======== RAW DATA ========

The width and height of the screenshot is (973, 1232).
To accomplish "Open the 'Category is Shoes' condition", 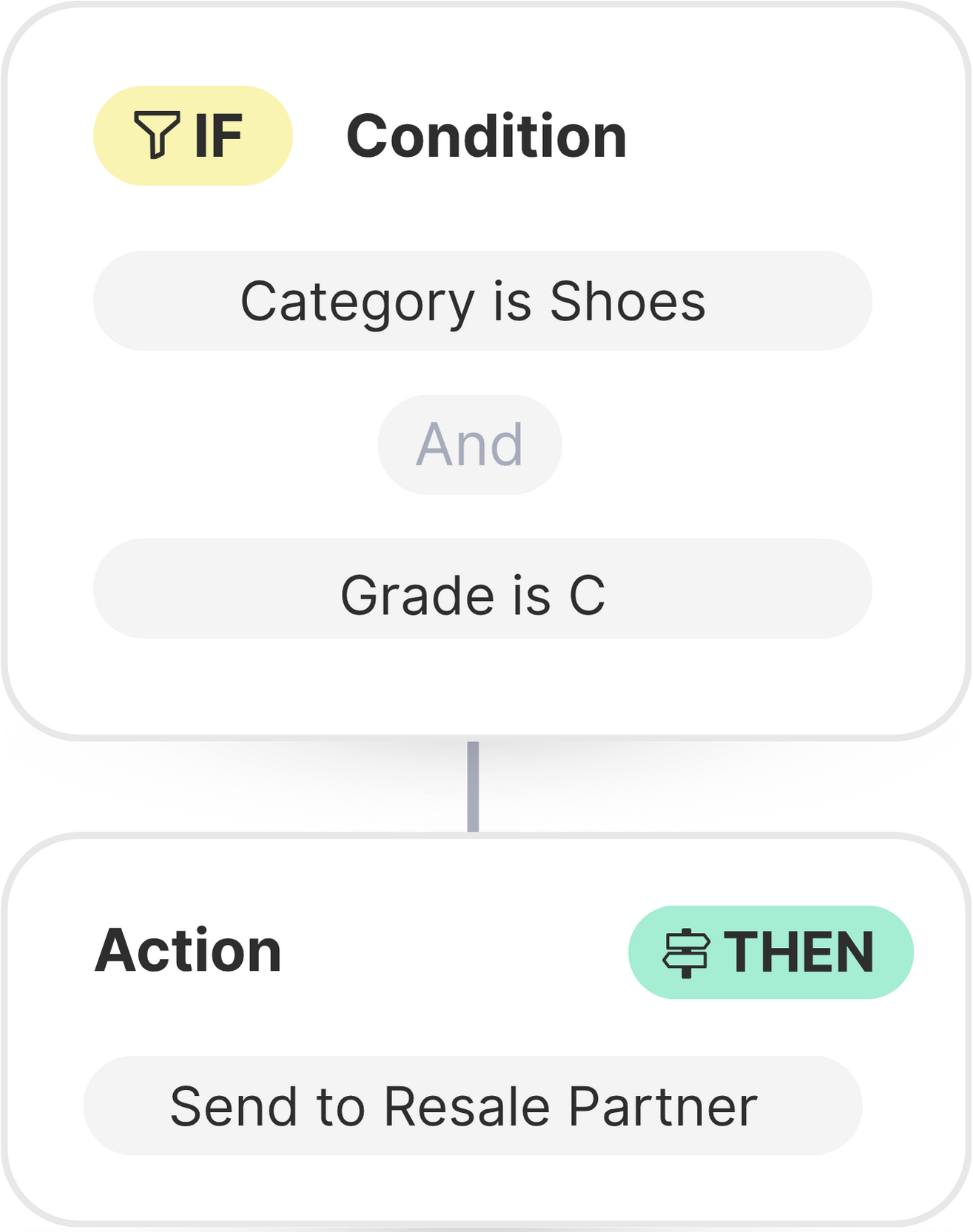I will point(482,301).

========
======== RAW DATA ========

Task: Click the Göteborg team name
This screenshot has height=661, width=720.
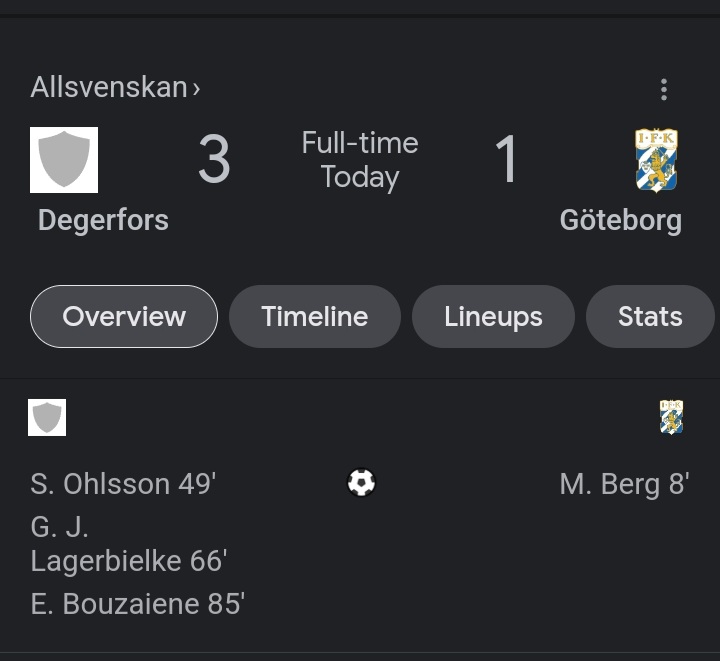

========
======== RAW DATA ========

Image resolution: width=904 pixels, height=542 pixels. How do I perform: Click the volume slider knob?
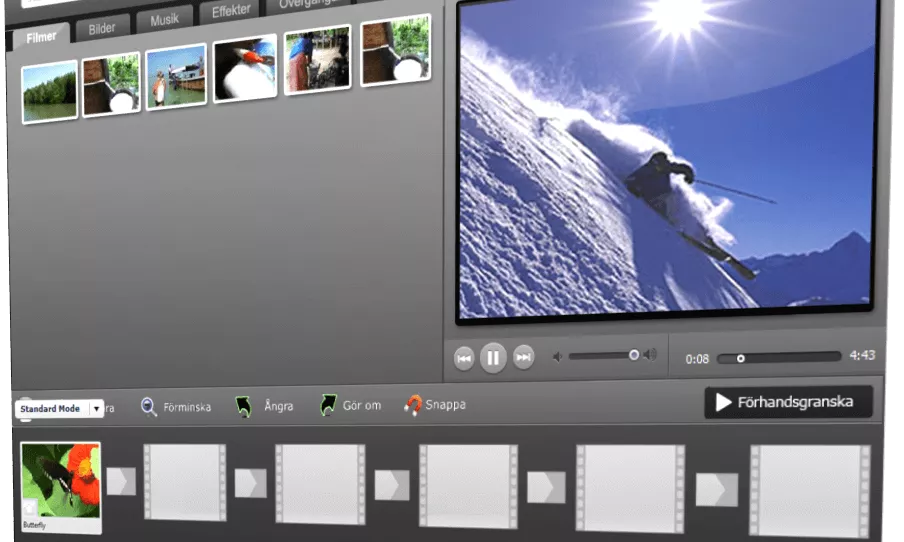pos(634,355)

========

* _TASK DETAILS_: Output the items from the line containing "Image resolution: width=904" up to and including the line containing "pos(634,355)" as a two-column CSV with the headers instruction and location. Each item takes one row, each value goes in a single quoted field with line breaks replaced by spaces, and the pictures are omitted.

* _WRITTEN REPLY_:
instruction,location
"Image resolution: width=904 pixels, height=542 pixels. How do I perform: Click the volume slider knob?","pos(634,355)"